Tax incentives pass, now up to private sector

The 110th Congress passed legislation in its waning days that contained critical energy tax provisions to assist investment in energy-efficient technologies in commercial buildings.

10/01/2008


The 110th Congress passed legislation in its waning days that contained critical energy tax provisions to assist investment in energy-efficient technologies in commercial buildings. Specifically, the Congressional Emergency Economic Stabilization Act of 2008, HR 1424, extended the tax deduction for energy-efficient technologies in commercial buildings, which was first enacted as part of the Energy Policy Act of 2005. Why is this important to readers of Consulting-Specifying Engineer?

Buildings annually consume nearly 900 billion kWh of electricity at a cost exceeding $115 billion each year. The electricity used by and in buildings account for nearly 70% of the electricity used in the United States annually, and the carbon dioxide emissions associated with this energy usage is approximately 39% of total U.S. emissions each year. These high energy use and emission rates result from the large percentage (more than 75%) of commercial, industrial, and institutional buildings that were constructed before the introduction of the many groundbreaking energy-efficient technologies now widely available.
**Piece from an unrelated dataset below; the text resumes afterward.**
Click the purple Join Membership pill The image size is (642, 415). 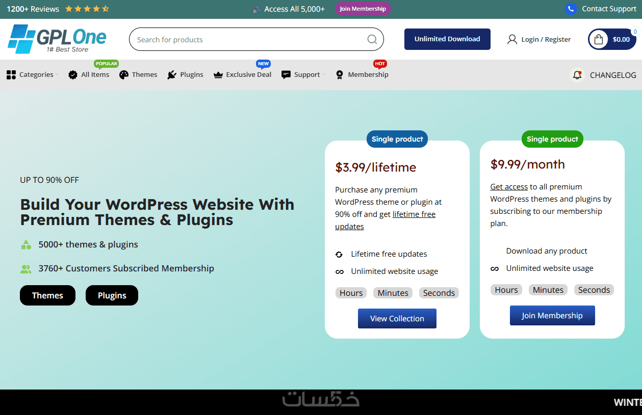pos(363,9)
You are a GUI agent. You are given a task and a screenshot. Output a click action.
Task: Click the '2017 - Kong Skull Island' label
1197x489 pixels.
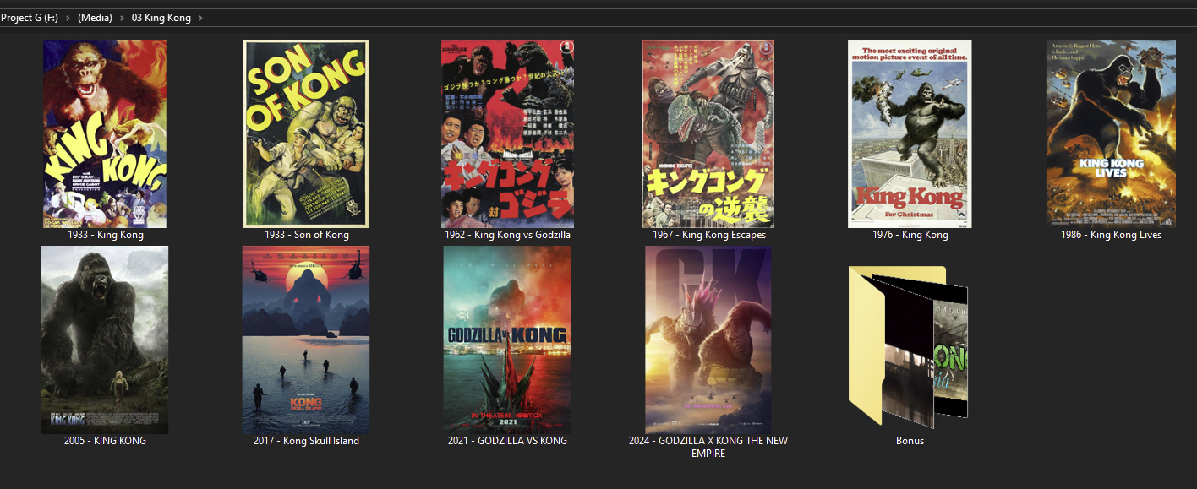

For these key reasons, Congress included a provision in the Energy Policy Act of 2005 that provided a performance-based tax incentive for building owners to improve the energy efficiency in buildings. This incentive—the Commercial Building Tax Deduction—establishes a tax deduction for certain investments in energy-efficient interior lighting, HVAC and hot water, and building envelope. The maximum deduction is $1.80/sq ft for qualified improvements designed to reduce annual energy costs by 50% or more when compared to a reference building that meets the minimum requirements of ASHRAE 90.1-2001. Individual subsystems can receive the benefit, and partial deductions also are permitted.

Initially the provision was available for only two years. In 2007 Congress extended it for an additional year. It was set to expire on Dec. 31, 2008, but with the passage of the Emergency Economic Stabilization Act, the benefits of the provision are now extended through Dec. 31, 2013.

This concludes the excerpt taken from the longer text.